--- START OF Reading text ---
Danish Defence Agreement 2013-2017
- Type: Defence Agreement
- Signed: 30 November 2012
- Expiration: 28 January 2018
- Parties: Social Democrats; Social Liberal Party; Socialist People's Party; Venstre; Dansk Folkeparti; Liberal Alliance; Det Konservative Folkeparti;
- Language: Danish

= Danish Defence Agreement 2013–2017 =

The Danish Defence Agreement 2013–2017 (Forsvarsforlig 2013-2017) is the white paper for the military of Denmark in the period of 2013 to 2017. The agreement was signed 30 November 2012 by the government and Venstre, Dansk Folkeparti, Liberal Alliance and Det Konservative Folkeparti.

It calls for a significant reconstruction of the entire Danish military. It was replaced by the 2018–2023 Defence Agreement.

==Highlights==

===Army===
- The Army should have the capacity to send a battalion on a short or long term deployment.
- The six battalions are restructured into three bigger ones.
- One battalion is on high readiness alert, with the ability to be shipped with short notice.
- Restructuring of military academic centers into:
  - Army International Center (Hærens Internationale Center)
  - Army Combat Center (Hærens Kampcenter)
  - Army Combat Support Center (Hærens Kampstøttecenter)
  - Army Support Center (Hærens Støttecenter)
  - Army Special Center (Hærens Specialcenter)

After the agreement was reached there were changes to the structure of the centers. Parts of the Army Combat Center was moved to the Army Combat Support Center, which was in turn renamed Army Combat and Fire Support Center. Furthermore, Army Support Center and Army Special Center were merged to create Army Intelligence Center.

===Navy===
- The Navy should have the capacity to send two units on a short term, short notice mission, or one big unit for a long term mission.
- Collecting the Navy's Special School and the Navy's NCO School under one school.
--- END OF Reading text ---
Exercise prompt:
Please set down the stretch of the defence agreement article from "It calls for" through "with short notice.", word for word.
--- START OF Supplied material ---
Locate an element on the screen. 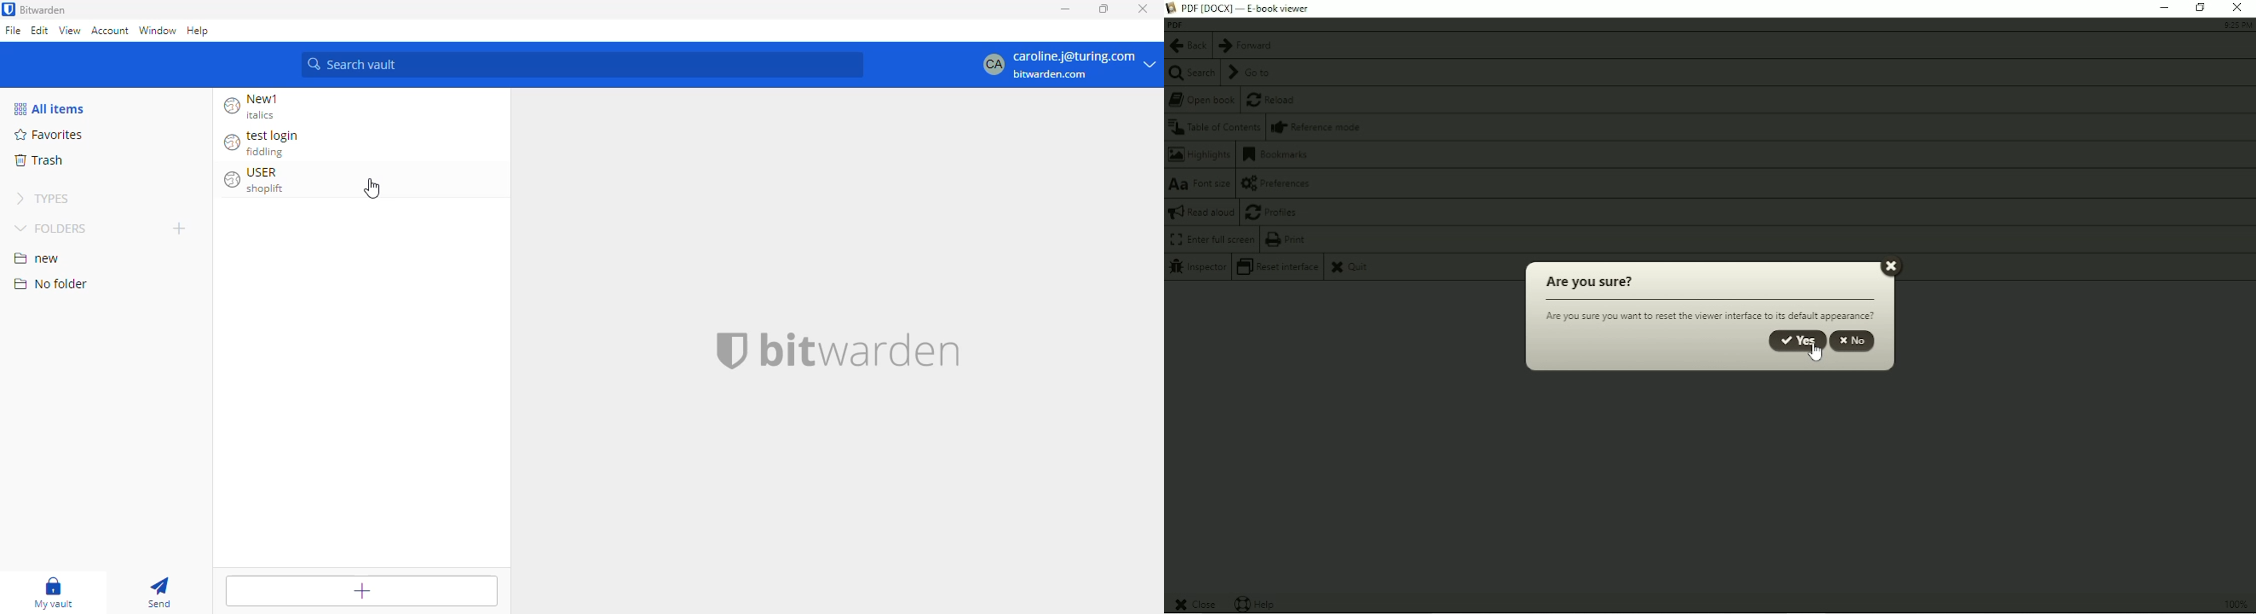 This screenshot has height=616, width=2268. Help is located at coordinates (1258, 603).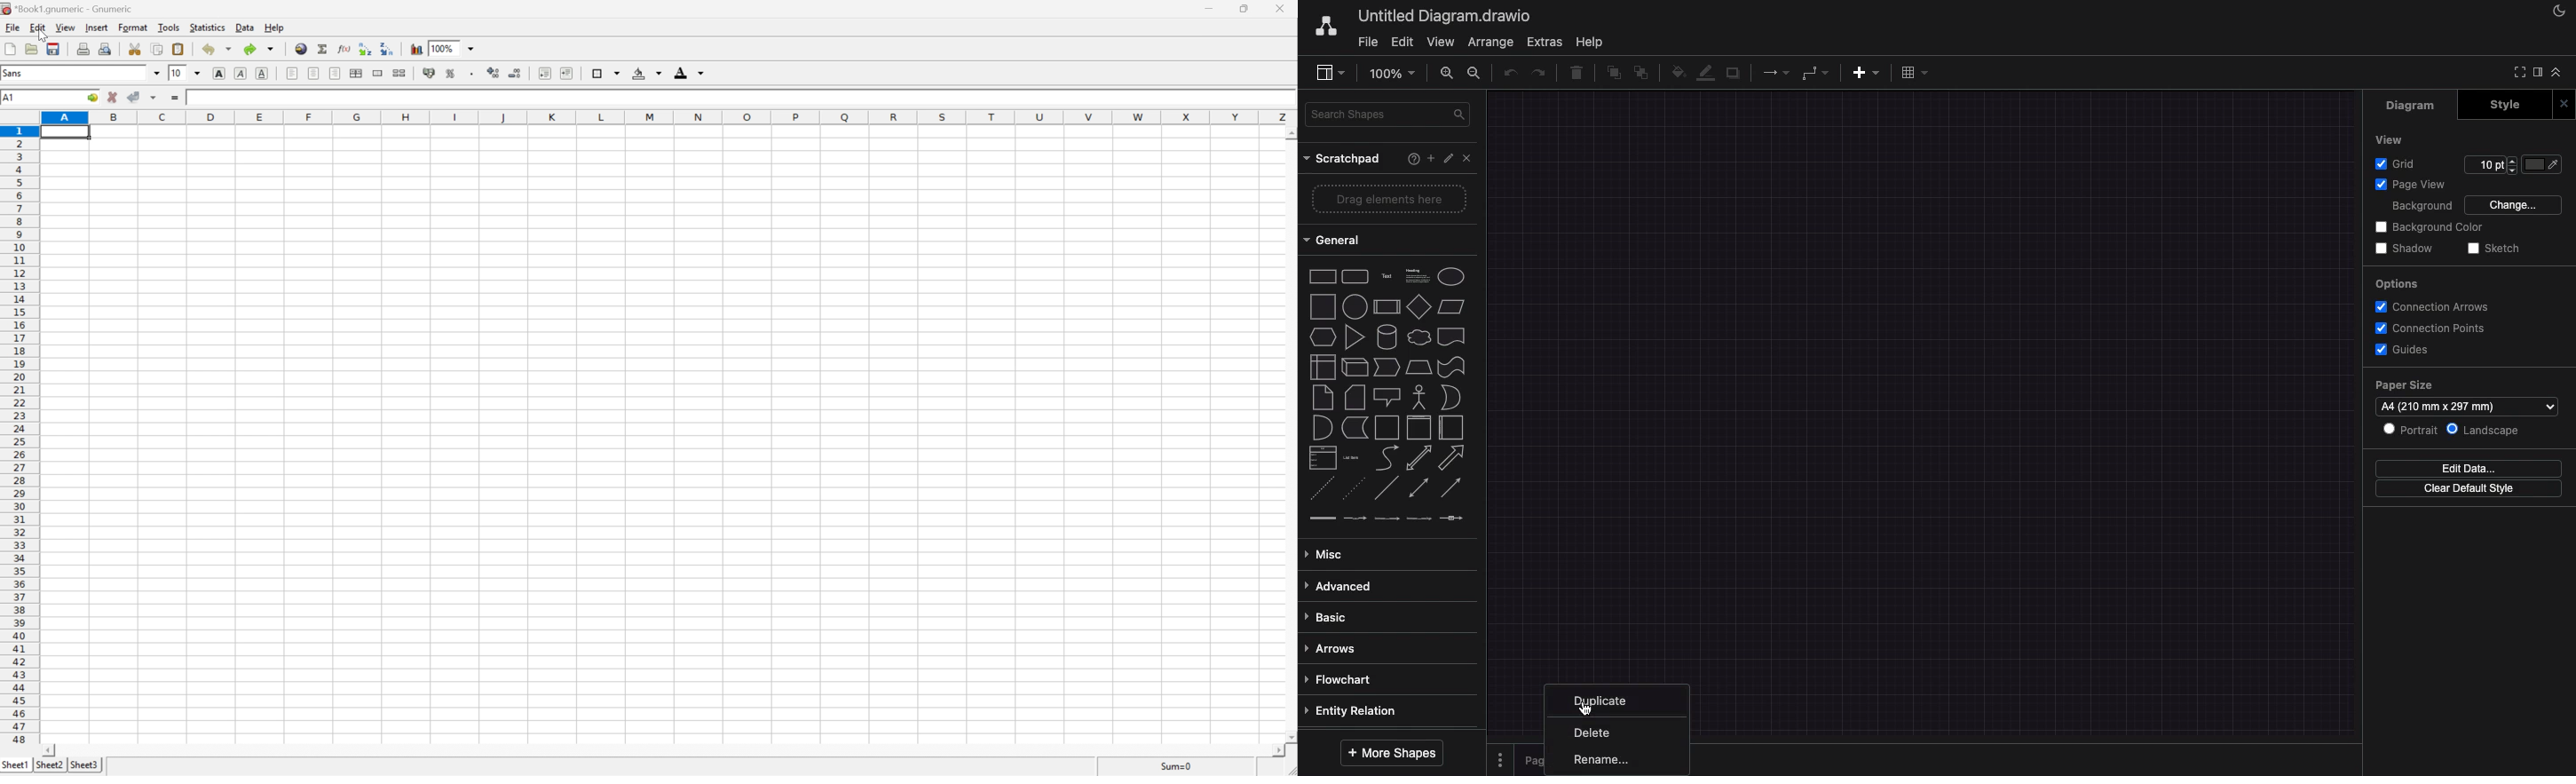  What do you see at coordinates (1354, 337) in the screenshot?
I see `triangle` at bounding box center [1354, 337].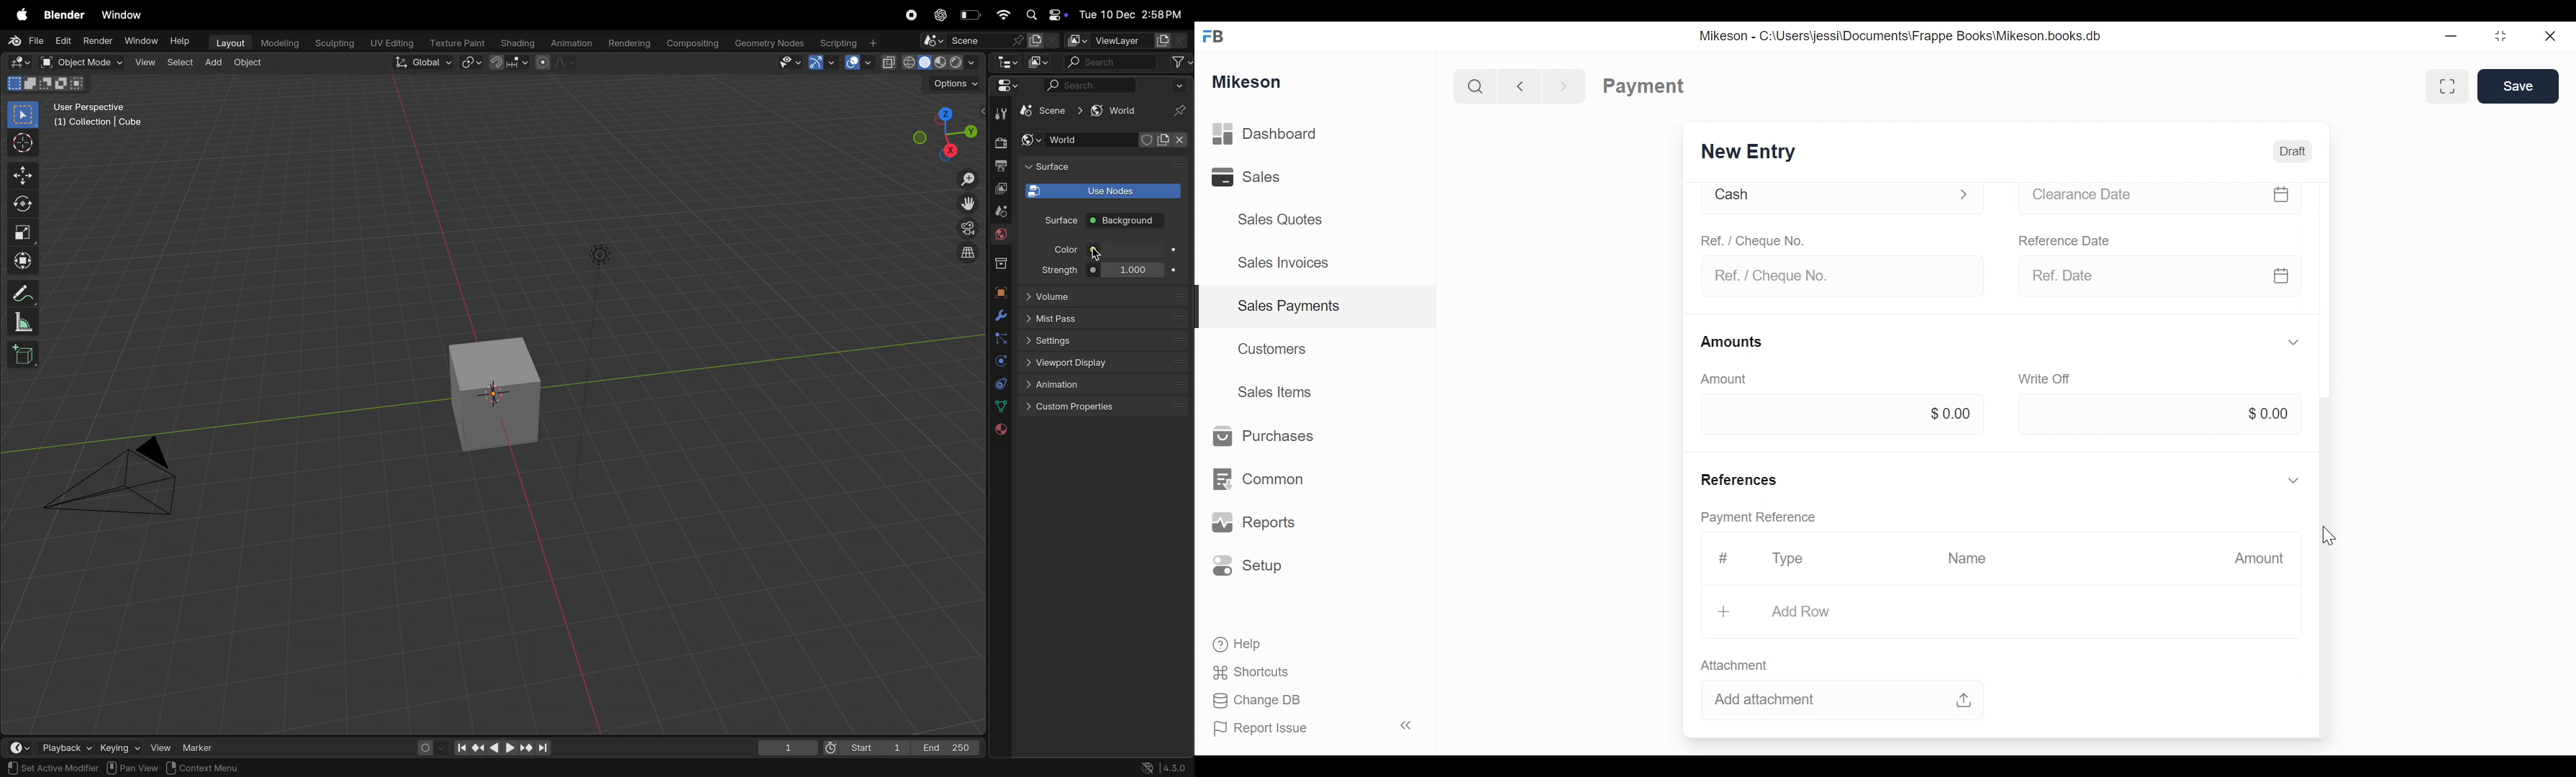 Image resolution: width=2576 pixels, height=784 pixels. I want to click on Surface, so click(1062, 166). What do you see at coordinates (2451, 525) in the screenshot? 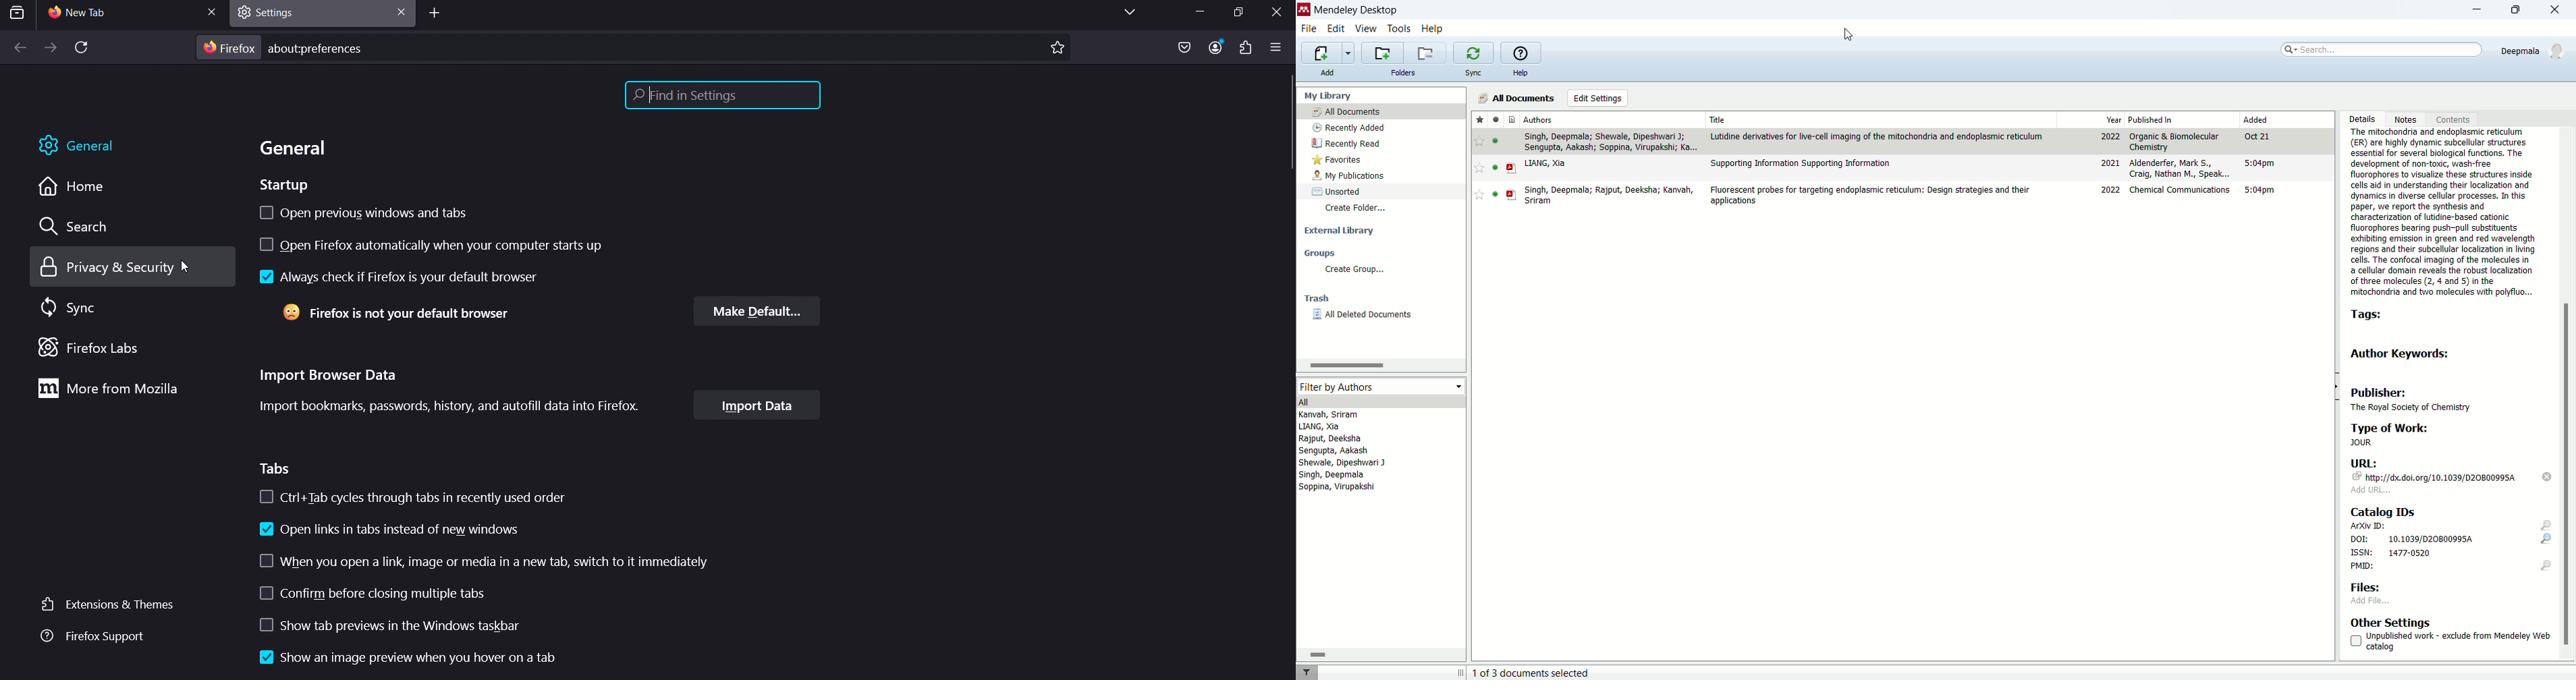
I see `arxiv ID: ` at bounding box center [2451, 525].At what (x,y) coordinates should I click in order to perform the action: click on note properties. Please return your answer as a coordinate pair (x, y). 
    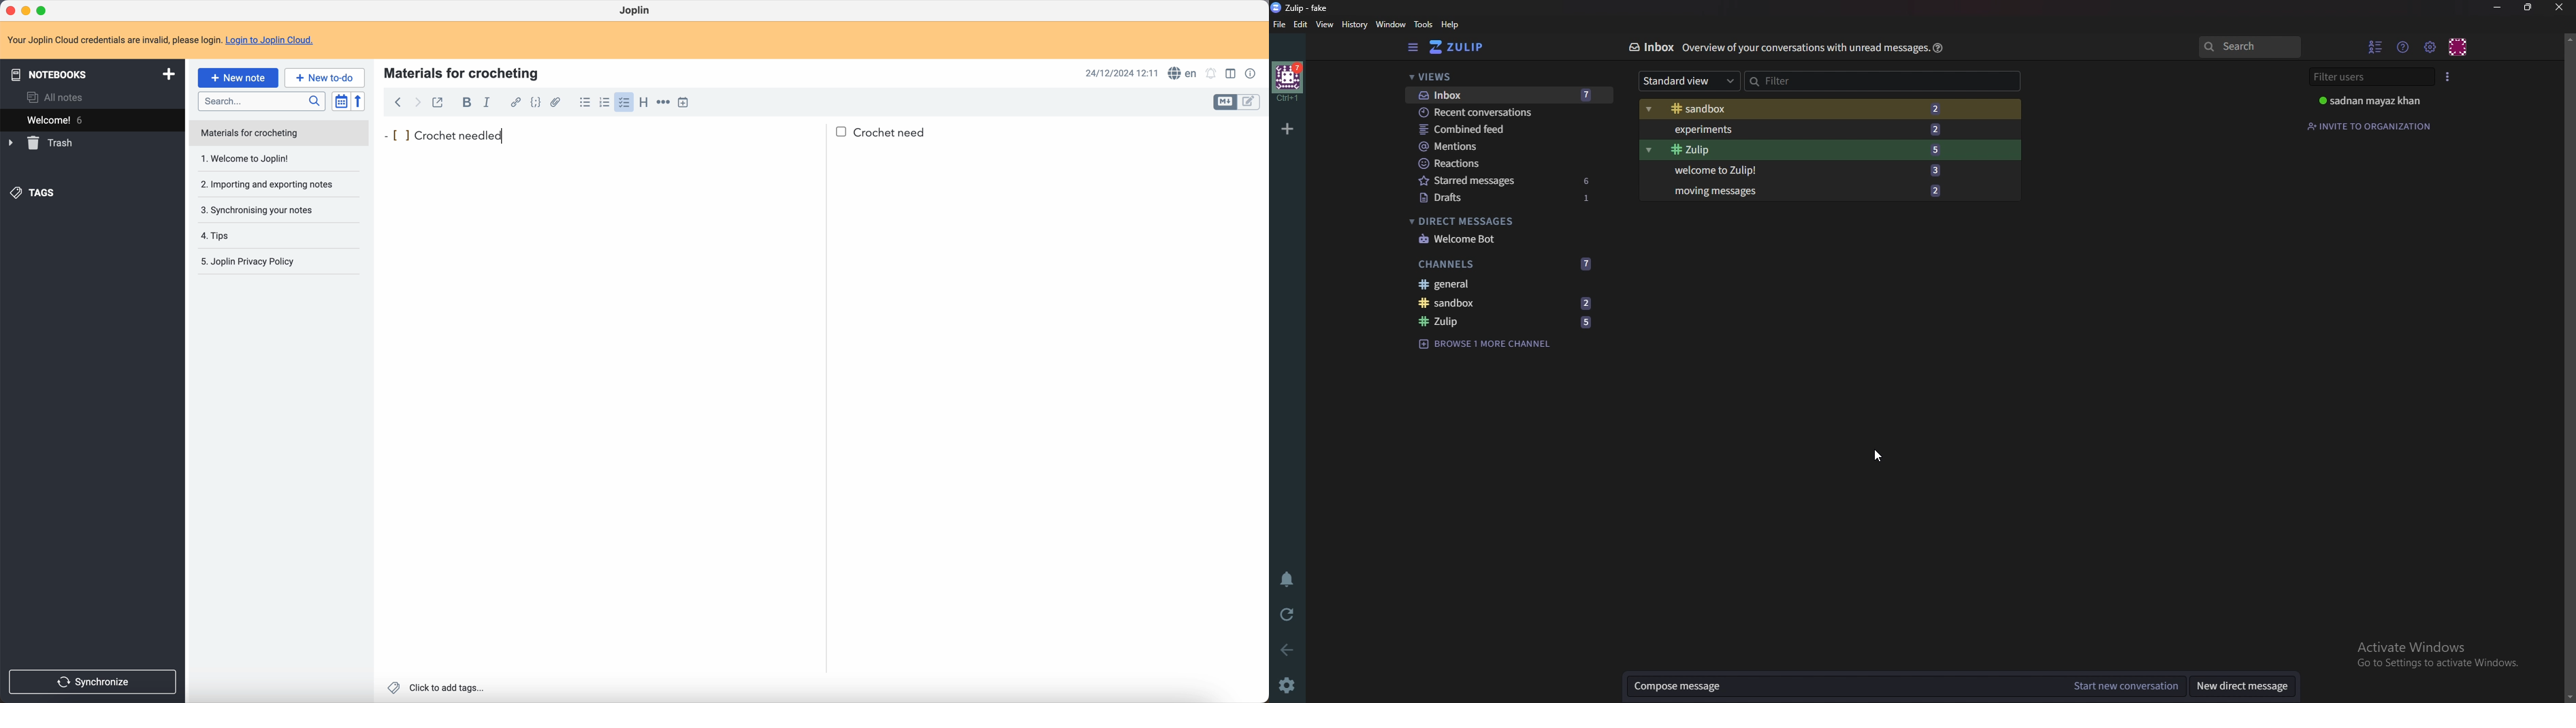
--- END OF Supplied material ---
Full response:
It calls for a significant reconstruction of the entire Danish military. It was replaced by the 2018–2023 Defence Agreement.

==Highlights==

===Army===
- The Army should have the capacity to send a battalion on a short or long term deployment.
- The six battalions are restructured into three bigger ones.
- One battalion is on high readiness alert, with the ability to be shipped with short notice.